86 Staalduinen, van & Geurts (16 februari 1998).

87 Kamerstuk II 1997/98, 21108, nr. 6.

Tekstkader 2.6 Schaderichtlijnen

Nederland heeft geen wetgeving over het voorkomen van hinder of schade door trillingen. Wel zijn er een aantal richtlijnen en beleidsregels. Voor de beoordeling van schade door aardbevingen in Groningen is vooral de SBR-richtlijn voor trillingen van belang. Deze richtlijn geeft aan bij welke trillingen er waarschijnlijk schade optreedt, afhankelijk van het type gebouw en de staat van het gebouw.

De SBR-richtlijn is in 1993 opgesteld door Stichting Bouwresearch (SBR) en is grotendeels gebaseerd op een Duitse norm uit 1986. In 2002 is de richtlijn vernieuwd, gevolgd door een herziening in 2017. Zowel de Duitse norm als de Nederlandse SBR-richtlijn hebben geen wettelijke status. Hoewel de SBR-richtlijn in Nederland vooral wordt gebruikt om schade door verkeers- of heitrillingen te beoordelen, stelt TNO Bouw in 1998 dat de richtlijn ook toepasbaar is bij schade door aardbevingen in Groningen, omdat het gaat om ‘lichte, ondiepe aardbevingen’.

Bij de eerste versie in 1993 maakt de richtlijn onderscheid in drie type gebouwen: (1) gewapend beton met onderdelen van hout in goede staat, (2) metselwerk in goede staat en (3) monumentale gebouwen of gebouwen uit (gedeeltelijk) metselwerk in slechte staat. Voor elk type gebouw is vervolgens een grenswaarde voor de trillingen bepaald.

Voor de eerste categorie gebouwen (gewapend beton met onderdelen van hout in goede staat) is de grenswaarde gesteld op een piekgrondversnelling van 20 millimeter per seconde. Bij gebouwen met goed metselwerk ligt deze grens op 5 millimeter per seconde, gevolgd door een grens van 3 millimeter per seconde voor monumentale gebouwen of gebouwen met slecht metselwerk.

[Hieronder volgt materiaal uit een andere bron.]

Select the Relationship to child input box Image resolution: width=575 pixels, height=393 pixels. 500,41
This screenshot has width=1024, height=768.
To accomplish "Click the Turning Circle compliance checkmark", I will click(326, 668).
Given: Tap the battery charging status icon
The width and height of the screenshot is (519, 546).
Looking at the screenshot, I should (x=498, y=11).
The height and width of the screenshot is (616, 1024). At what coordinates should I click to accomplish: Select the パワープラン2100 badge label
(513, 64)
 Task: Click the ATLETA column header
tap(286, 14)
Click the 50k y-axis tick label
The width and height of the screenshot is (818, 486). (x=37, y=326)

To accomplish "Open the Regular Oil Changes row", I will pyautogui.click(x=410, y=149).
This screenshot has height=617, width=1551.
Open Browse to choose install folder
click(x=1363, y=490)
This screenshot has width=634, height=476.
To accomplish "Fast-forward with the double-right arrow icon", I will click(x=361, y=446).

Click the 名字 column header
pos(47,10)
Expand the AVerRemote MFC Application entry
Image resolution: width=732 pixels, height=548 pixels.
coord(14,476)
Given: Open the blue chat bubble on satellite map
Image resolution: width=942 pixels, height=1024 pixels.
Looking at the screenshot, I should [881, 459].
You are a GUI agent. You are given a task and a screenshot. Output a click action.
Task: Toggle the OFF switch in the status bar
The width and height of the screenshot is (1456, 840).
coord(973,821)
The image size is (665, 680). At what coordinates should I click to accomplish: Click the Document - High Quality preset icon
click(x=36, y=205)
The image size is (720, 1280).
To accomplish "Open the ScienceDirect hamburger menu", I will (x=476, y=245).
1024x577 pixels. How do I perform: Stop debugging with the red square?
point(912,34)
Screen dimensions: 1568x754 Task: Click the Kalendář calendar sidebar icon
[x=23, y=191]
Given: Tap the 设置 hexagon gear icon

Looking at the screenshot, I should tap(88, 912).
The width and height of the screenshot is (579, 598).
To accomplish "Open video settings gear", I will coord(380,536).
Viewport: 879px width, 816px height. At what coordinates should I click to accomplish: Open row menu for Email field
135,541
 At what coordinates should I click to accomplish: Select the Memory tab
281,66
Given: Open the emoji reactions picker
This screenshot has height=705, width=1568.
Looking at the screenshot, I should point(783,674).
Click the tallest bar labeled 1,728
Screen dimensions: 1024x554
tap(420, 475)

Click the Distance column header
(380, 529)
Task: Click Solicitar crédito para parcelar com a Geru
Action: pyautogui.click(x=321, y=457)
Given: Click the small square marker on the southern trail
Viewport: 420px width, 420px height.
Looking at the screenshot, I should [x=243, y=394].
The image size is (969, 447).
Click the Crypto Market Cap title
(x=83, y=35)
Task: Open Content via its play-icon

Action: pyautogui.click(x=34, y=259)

Bij trillingen onder deze grenswaardes is de kans op constructieve schade aan bouwwerken en funderingen volgens TNO Bouw ‘aanvaardbaar klein’: de kans op schade varieert dan tussen de 3% voor gebouwen die in goede staat verkeren en 11% voor gebouwen die in slechte staat verkeren. “Bij waarden voor de trillingssnelheid boven de grenswaarde wordt de kans op schade overwegend bepaald door zowel de trilling als de constructie-eigenschappen”, aldus het kennisinstituut. “Deze schaderichtlijnen worden in Nederland op brede schaal toegepast en kunnen daarom als representatief voor de acceptatie van schade worden aangehouden”, concludeert TNO Bouw.